Show every line from the data below that includes "link".
*** Opening of Material for this task ***
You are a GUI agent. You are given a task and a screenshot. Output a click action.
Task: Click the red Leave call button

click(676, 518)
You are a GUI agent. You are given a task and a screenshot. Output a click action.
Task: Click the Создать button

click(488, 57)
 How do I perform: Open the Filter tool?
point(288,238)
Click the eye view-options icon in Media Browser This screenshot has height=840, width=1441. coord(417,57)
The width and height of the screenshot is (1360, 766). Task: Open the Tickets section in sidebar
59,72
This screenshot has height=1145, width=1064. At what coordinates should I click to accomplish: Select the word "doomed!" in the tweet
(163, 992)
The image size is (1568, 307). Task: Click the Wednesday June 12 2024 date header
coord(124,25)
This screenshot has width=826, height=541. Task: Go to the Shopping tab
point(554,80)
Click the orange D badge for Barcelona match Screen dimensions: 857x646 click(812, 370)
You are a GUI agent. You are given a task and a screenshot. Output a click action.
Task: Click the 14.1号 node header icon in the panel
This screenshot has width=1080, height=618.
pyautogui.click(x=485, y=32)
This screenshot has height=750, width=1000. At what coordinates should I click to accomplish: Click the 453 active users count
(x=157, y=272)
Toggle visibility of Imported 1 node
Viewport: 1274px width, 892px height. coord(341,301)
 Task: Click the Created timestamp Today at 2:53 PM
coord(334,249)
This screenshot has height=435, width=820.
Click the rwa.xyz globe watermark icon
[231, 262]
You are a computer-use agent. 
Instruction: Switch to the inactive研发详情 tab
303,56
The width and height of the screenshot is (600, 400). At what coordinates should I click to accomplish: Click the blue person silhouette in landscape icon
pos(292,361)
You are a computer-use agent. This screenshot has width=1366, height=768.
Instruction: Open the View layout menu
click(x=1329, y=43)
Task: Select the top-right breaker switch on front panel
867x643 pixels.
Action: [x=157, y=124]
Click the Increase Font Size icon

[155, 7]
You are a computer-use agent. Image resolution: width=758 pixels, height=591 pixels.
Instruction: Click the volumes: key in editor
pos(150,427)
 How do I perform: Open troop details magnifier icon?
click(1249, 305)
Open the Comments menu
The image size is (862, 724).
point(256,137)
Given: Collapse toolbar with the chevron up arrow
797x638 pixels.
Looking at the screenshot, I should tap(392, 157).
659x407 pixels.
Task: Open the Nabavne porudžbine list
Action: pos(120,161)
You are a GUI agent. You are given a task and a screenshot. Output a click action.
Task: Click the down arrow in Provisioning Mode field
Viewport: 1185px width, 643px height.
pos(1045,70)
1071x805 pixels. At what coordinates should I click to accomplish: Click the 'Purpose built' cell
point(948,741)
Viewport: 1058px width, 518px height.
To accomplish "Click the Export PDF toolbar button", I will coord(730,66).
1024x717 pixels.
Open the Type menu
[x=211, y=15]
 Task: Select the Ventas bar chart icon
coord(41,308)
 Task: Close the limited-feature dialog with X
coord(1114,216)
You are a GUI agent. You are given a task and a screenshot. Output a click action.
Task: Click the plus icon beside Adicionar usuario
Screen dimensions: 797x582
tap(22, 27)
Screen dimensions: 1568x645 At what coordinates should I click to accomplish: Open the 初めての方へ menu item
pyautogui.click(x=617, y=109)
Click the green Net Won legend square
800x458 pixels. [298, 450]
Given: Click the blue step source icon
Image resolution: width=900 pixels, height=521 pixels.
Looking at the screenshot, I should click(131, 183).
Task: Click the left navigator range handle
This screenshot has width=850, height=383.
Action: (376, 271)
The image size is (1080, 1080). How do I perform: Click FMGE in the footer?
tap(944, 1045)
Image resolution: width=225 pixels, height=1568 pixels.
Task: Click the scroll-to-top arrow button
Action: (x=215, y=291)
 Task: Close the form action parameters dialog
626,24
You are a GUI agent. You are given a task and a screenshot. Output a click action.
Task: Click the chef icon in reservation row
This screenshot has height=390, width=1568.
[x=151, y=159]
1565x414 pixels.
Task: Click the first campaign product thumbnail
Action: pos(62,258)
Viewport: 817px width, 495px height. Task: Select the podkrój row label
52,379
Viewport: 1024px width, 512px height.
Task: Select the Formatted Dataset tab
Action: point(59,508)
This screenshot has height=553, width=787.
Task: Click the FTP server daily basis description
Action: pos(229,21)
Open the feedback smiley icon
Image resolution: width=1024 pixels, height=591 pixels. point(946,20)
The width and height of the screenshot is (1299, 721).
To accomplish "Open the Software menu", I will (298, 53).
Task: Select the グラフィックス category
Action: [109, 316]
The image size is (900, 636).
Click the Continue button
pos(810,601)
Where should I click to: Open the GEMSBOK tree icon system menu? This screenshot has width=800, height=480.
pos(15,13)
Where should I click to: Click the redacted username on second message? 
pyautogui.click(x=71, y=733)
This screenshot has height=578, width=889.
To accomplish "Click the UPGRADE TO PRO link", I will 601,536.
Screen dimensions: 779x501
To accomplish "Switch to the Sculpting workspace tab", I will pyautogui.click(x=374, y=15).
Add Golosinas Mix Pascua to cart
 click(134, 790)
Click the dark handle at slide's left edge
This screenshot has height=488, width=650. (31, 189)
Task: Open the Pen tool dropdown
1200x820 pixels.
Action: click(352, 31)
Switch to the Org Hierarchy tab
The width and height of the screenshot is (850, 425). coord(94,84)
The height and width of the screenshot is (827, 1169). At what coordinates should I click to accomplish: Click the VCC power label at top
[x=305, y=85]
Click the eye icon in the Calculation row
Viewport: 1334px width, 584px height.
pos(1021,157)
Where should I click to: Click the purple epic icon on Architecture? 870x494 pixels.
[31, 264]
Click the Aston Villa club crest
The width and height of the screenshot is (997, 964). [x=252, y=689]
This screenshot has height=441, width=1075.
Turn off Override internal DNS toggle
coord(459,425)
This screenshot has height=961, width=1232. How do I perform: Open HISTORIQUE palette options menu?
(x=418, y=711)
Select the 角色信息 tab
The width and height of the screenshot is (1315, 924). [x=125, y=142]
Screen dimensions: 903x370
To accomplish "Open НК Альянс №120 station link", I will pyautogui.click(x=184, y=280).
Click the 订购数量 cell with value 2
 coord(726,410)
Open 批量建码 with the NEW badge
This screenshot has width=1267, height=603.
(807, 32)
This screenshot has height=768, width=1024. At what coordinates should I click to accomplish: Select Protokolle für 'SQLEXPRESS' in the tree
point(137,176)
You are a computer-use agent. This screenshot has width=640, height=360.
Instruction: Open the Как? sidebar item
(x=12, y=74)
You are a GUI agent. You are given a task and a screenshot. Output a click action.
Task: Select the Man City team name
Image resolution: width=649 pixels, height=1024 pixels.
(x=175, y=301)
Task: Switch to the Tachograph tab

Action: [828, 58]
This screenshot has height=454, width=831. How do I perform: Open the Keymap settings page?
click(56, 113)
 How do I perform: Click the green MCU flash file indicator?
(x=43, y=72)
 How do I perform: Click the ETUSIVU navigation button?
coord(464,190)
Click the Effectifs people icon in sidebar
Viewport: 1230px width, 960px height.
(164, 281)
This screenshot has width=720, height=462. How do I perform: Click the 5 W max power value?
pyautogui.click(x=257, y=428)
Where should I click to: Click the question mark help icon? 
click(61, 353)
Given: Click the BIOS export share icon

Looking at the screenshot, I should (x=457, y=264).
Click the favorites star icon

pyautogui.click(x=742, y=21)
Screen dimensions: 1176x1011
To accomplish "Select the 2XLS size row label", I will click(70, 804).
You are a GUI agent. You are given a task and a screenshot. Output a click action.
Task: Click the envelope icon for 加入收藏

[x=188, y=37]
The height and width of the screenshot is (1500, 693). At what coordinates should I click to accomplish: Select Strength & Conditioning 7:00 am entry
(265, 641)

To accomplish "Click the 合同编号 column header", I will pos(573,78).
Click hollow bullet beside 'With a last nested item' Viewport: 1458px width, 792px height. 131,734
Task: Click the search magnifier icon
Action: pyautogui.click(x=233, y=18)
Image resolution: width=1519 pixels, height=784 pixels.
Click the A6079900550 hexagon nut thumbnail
*** Close of Material for this task ***
- **Answer for this exercise**:
To accomplish "Click the UPGRADE TO PRO link", I will 601,536.
To accomplish "Open НК Альянс №120 station link", I will pyautogui.click(x=184, y=280).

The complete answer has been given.